Sex and Lucia

Is it just a quirk of u.s. distribution, or are Spanish filmmakers developing a fetish for turning erotic death yarns into barely coherent cinematic Mobius strips? First, there was Open Your Eyes (1999), the surreal love triangle that inspired Cameron Crowe to abandon all good sense. Now we have Sex and Lucia, a truly titillating and truly convoluted tale of l’amour fou. Perhaps the American remake could be titled Hot Fudge Ripple Sky.

At first, we think we’re watching the story of Lucia (Paz Vega), a waitress who recalls her beautiful, tragic love affair with Lorenzo (Tristan Ulloa), a novelist who looks like the fifth member of ABBA. We’re told from the outset that Lorenzo is going to crack up, and badly.

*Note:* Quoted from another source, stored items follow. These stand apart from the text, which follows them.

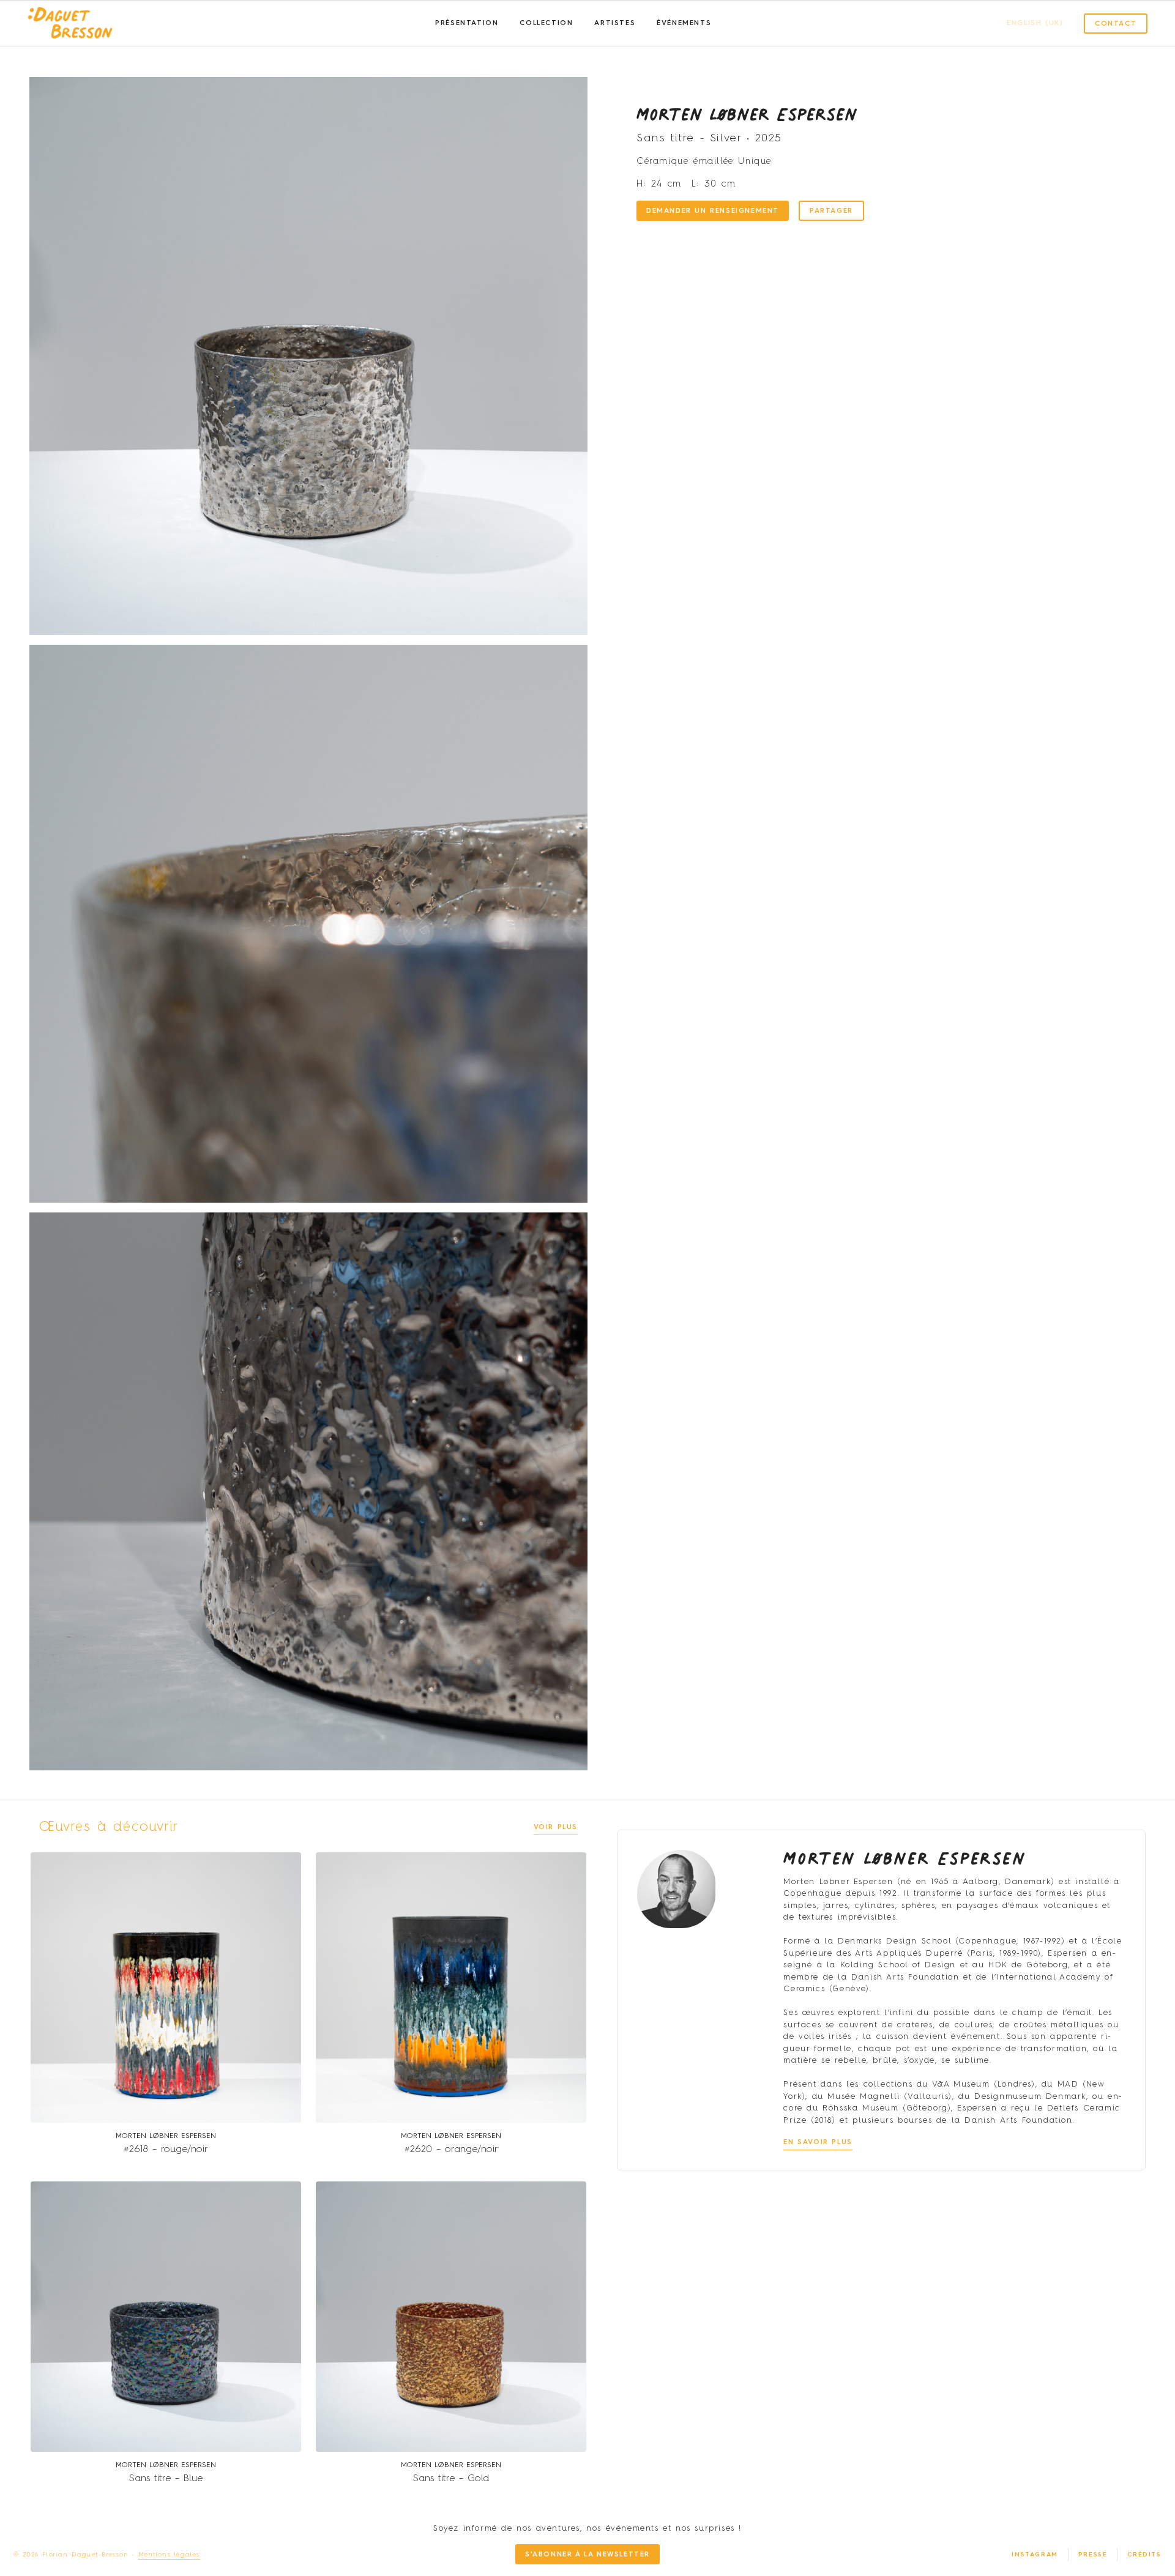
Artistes (614, 23)
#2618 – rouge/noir (166, 2150)
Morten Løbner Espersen (746, 113)
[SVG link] (70, 23)
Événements (684, 23)
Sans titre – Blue (166, 2479)
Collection (546, 23)
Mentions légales (169, 2555)
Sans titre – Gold (451, 2479)
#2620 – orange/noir (451, 2150)
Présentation (466, 23)
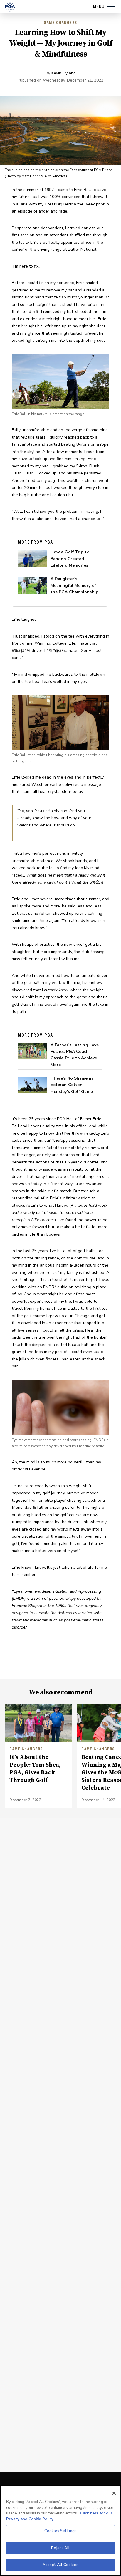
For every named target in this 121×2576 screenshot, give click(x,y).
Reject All (60, 2548)
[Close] (113, 2493)
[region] (60, 2530)
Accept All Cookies (60, 2564)
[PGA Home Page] (10, 6)
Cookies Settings (60, 2531)
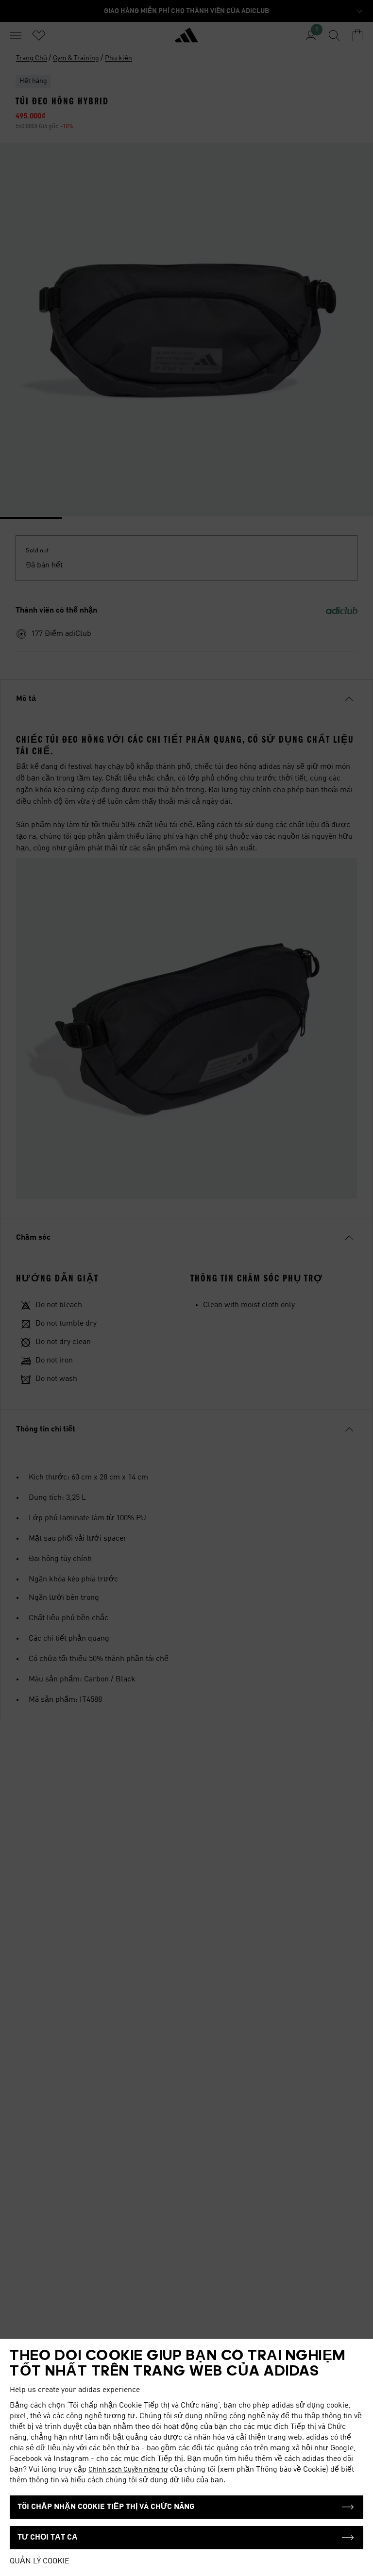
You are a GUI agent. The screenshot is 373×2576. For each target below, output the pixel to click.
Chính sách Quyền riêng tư (128, 2469)
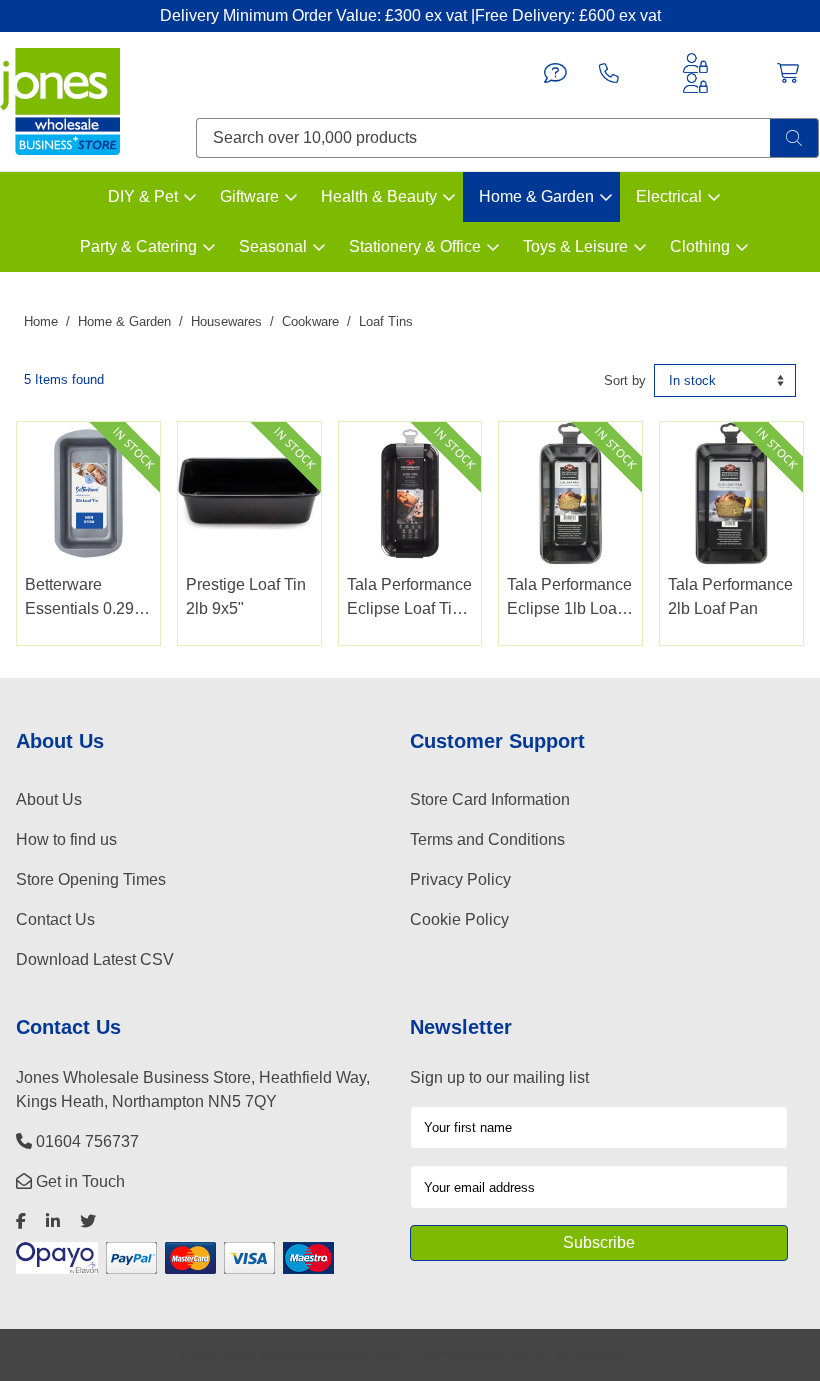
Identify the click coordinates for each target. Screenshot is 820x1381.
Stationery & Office (415, 246)
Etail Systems (584, 1354)
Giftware (249, 196)
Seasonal (273, 246)
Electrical (669, 196)
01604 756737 (85, 1141)
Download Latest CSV (95, 959)
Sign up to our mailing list (499, 1077)
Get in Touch (78, 1181)
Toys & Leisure (575, 246)
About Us (49, 799)
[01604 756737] (609, 73)
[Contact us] (555, 73)
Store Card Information (490, 799)
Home (41, 321)
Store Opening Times (91, 879)
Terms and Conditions (487, 839)
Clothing (700, 246)
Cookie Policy (459, 919)
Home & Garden (536, 196)
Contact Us (55, 919)
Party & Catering (138, 246)
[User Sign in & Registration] (695, 83)
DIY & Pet (143, 196)
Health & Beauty (379, 196)
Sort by (625, 380)
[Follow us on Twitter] (88, 1221)
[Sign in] (695, 63)
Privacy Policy (460, 879)
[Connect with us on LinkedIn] (53, 1221)
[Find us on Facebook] (21, 1221)
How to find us (66, 839)
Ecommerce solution (473, 1354)
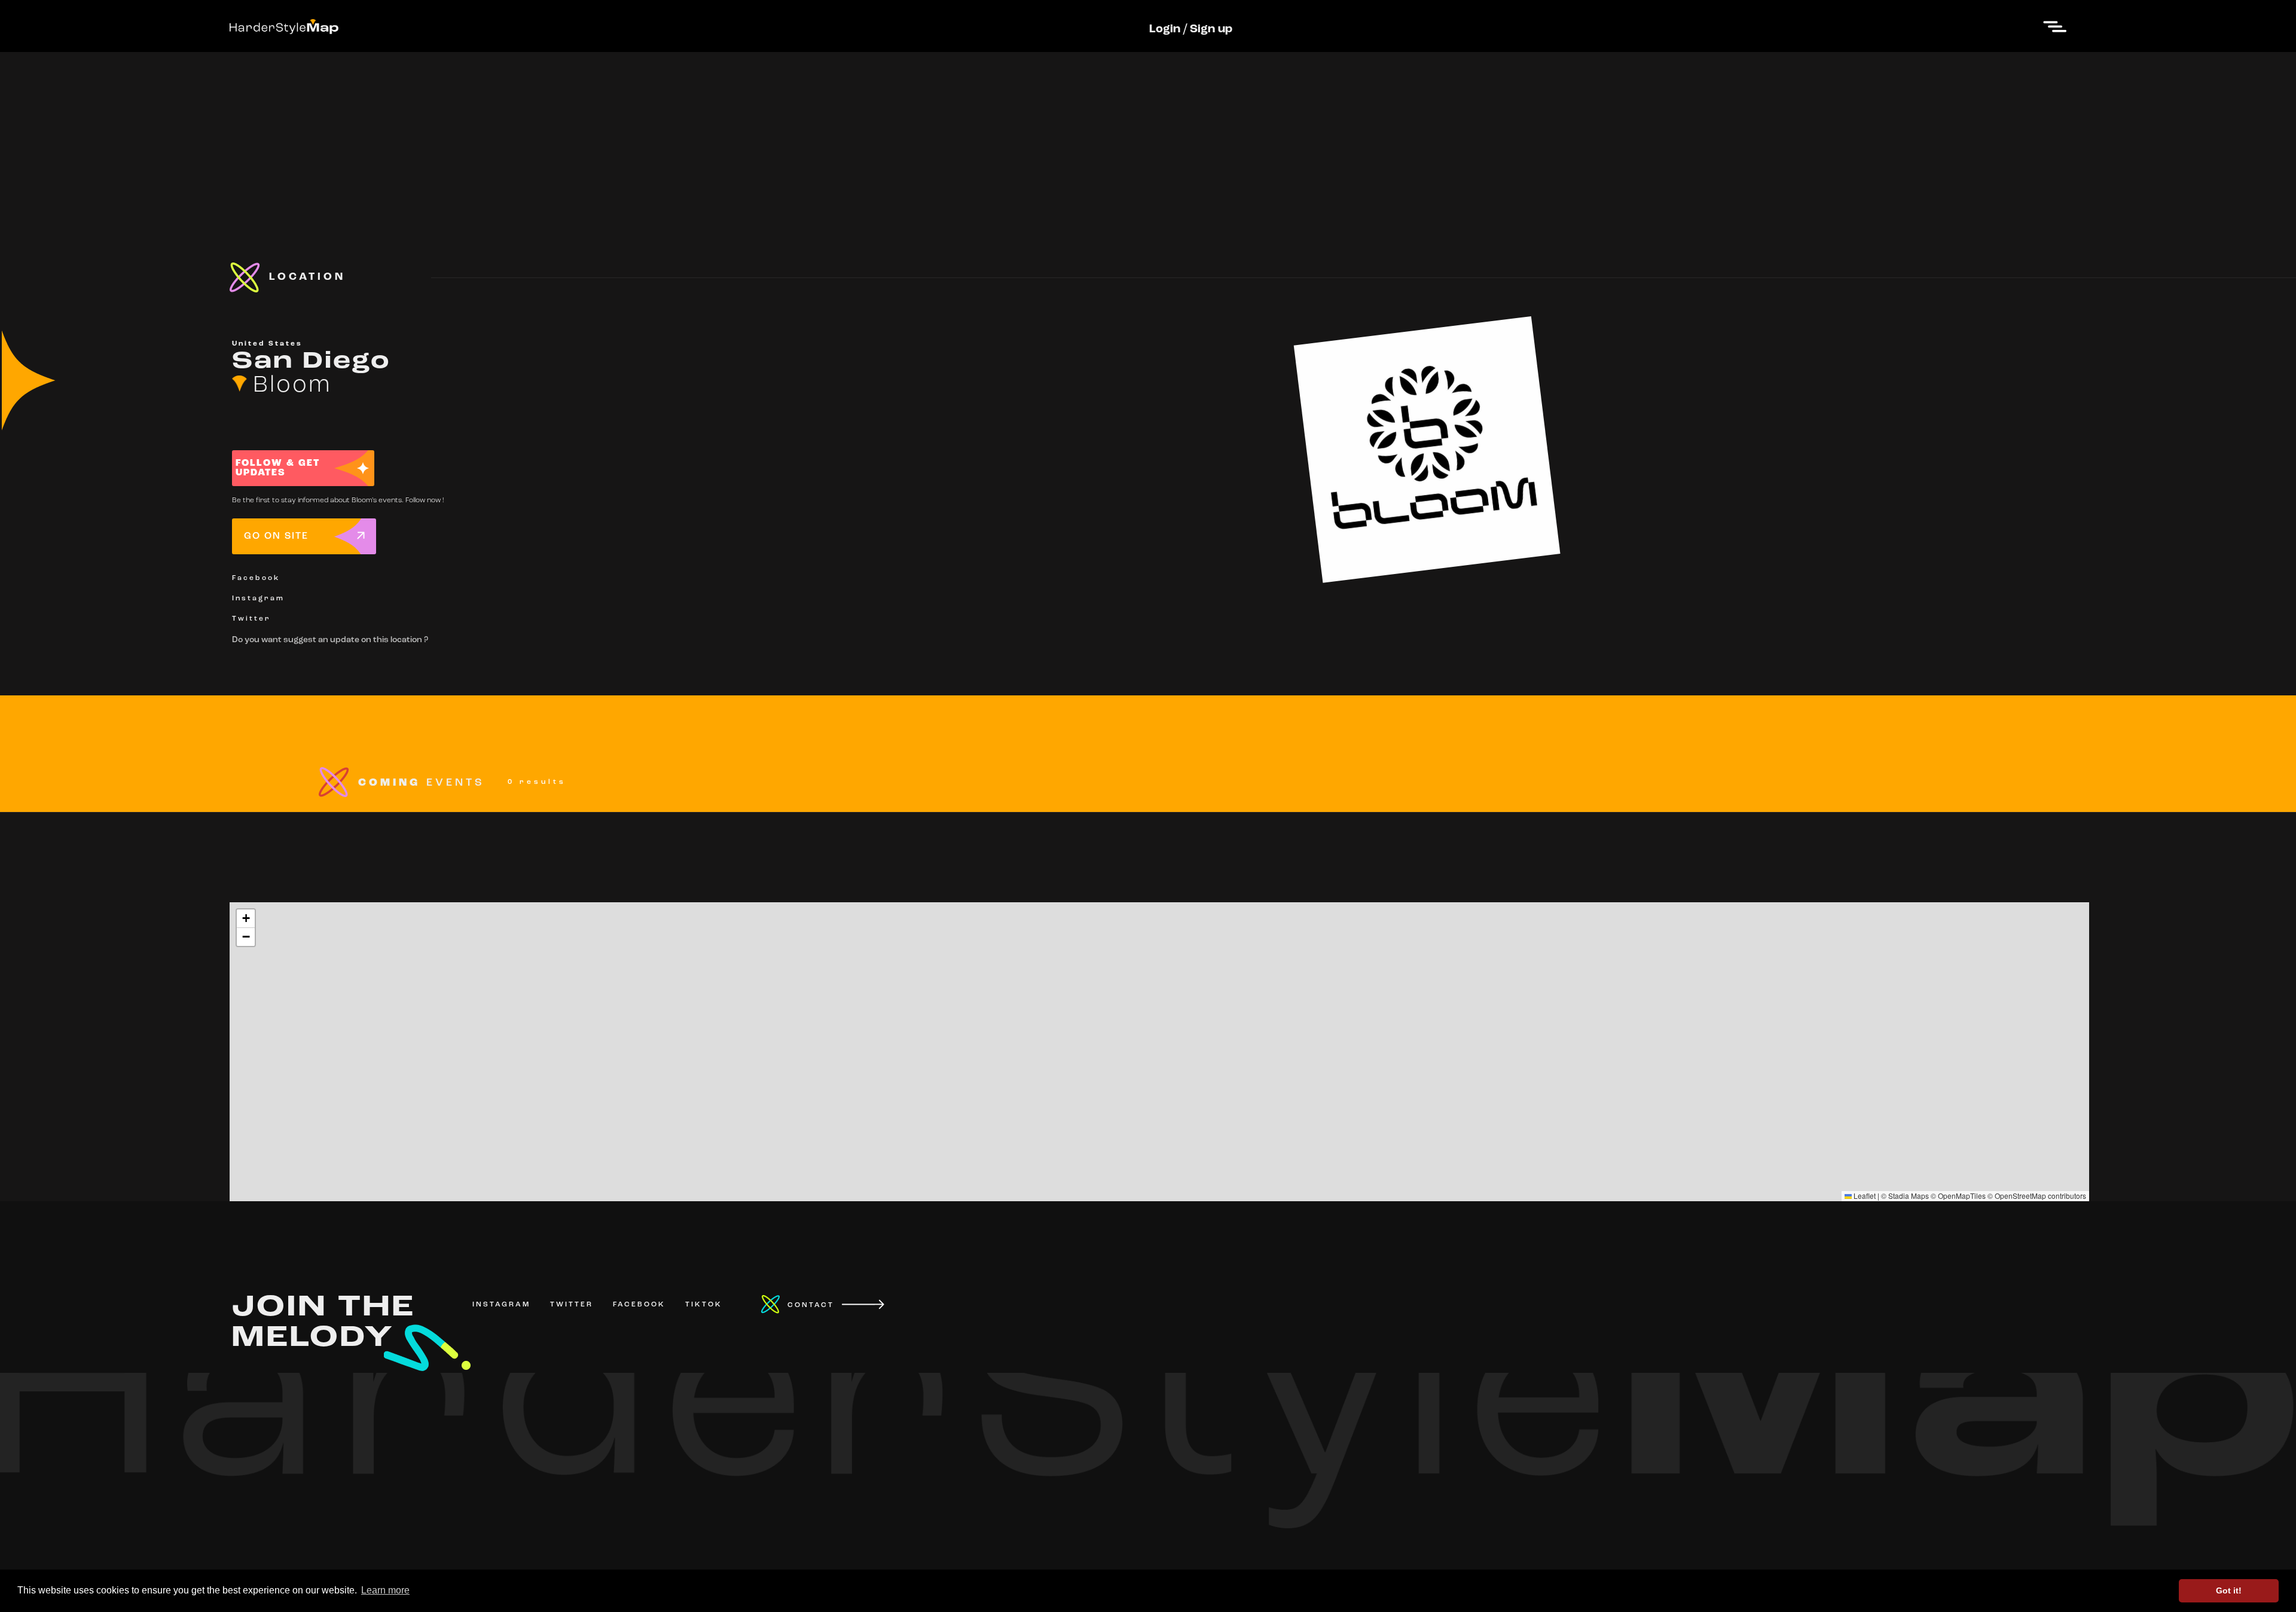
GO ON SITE (276, 536)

Yet in flashback, the two seem ideally matched, especially in bed, where their lovemaking is a seductive union of romance, playful role reversal, and libidinous compulsion. Imagine a Penelope Cruz who acted as soulfully as she looked in photographs, and you’d have Paz Vega, who spends much of the film casually naked yet projects the deep-dish yearning of an earlier generation of stars. Vega is a real find. Too bad the movie strands her — and the audience.

The problems begin with Lorenzo’s dark secret: During an anonymous sexual encounter on a tropical isle, he fathered a little girl. His mission to reunite with her is recounted in a novel he’s writing, which we see scenes from. Or are they reality? His crusade leads to a wild but disastrous hookup with the girl’s nanny and the nanny’s porn-star mother, at which point Sex and Lucia starts to resemble a loony-tunes Almodovar soaper played straight (a contradiction if ever there was one). And that, folks, is the accessible part of the movie. As it goes on, Sex and Lucia becomes an opaque muddle of what-if and what-ever. The movie does qualify as an art-house turn-on, but adult sexuality already has enough kinks. It doesn’t need to be tied in knots.